I wondered with horror whether the three men I'd slept with were the only men in the whole world who like this after all, and that in fact I was a depraved filthy slut.  Praise the lord for the electronic porn-highway otherwise known as the internet, which has reassured me that is not after all a totally outlandish practice (and that depraved filthy sluts are actually in high demand).   I never dated another American though.

The survey says there are five "basic acts" which may be included in a sexual encounter. These are
  • "PVI" (penis-vagina sex)
  • Solo Masturbation
  • Mutual Masturbation
  • Oral Sex
  • Anal Sex
Inexplicably they missed out two more (or am I a depraved filthy slut for including these on a list?)
  • Sex toys
  • Porn
I have a poor understanding of statistics but I seem to recall that to work out all possible combinations of seven possibilities you'd do a big hard calculator sum that goes 1 x 2 x 3 x 4 x 5 x 6 x 7.  By my reckoning that makes over 5,000 combinations.  Is that right?

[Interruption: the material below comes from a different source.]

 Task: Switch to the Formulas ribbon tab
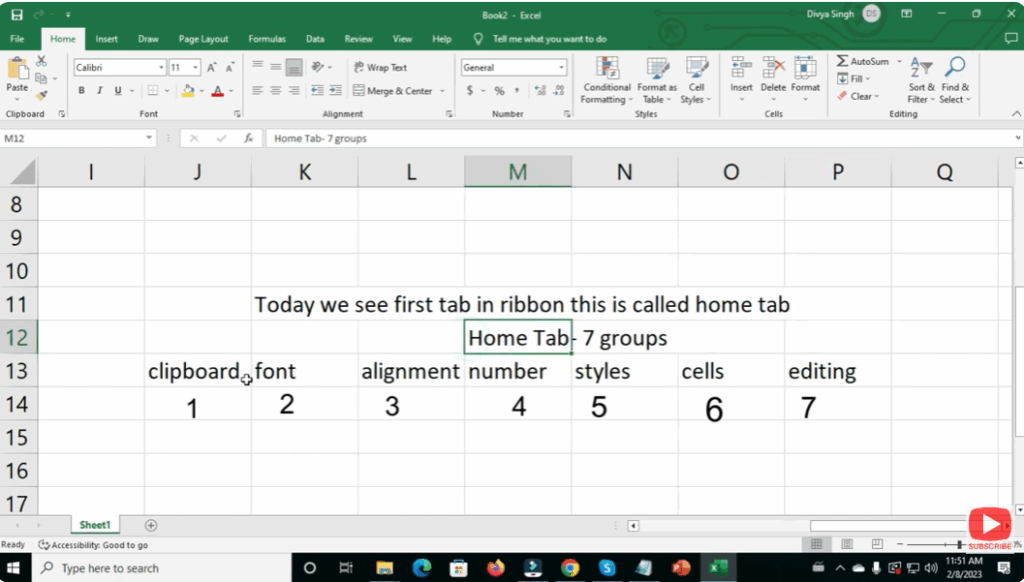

Suddenly the upcoming prospect of a dreary seven-month long winter seems like a lot more fun! Assuming of course the availability of a willing playmate.

(Listen carefully to hear the sound of hands rubbing together with glee).

Wednesday, 6 October 2010

Before I Sputter Out

Today for the first time ever, I have given in. I couldn't think of a single reason to get up. So I knocked back a glass of 600mg soluble Brufen (only available in Spain, the connoisseur's painkiller of choice), chased it down with a sneaky CoCodamol and pulled the covers back over my head.

2 hours of oblivion and now I'm already awake again.

Novocaine for the soul - where to find such a thing?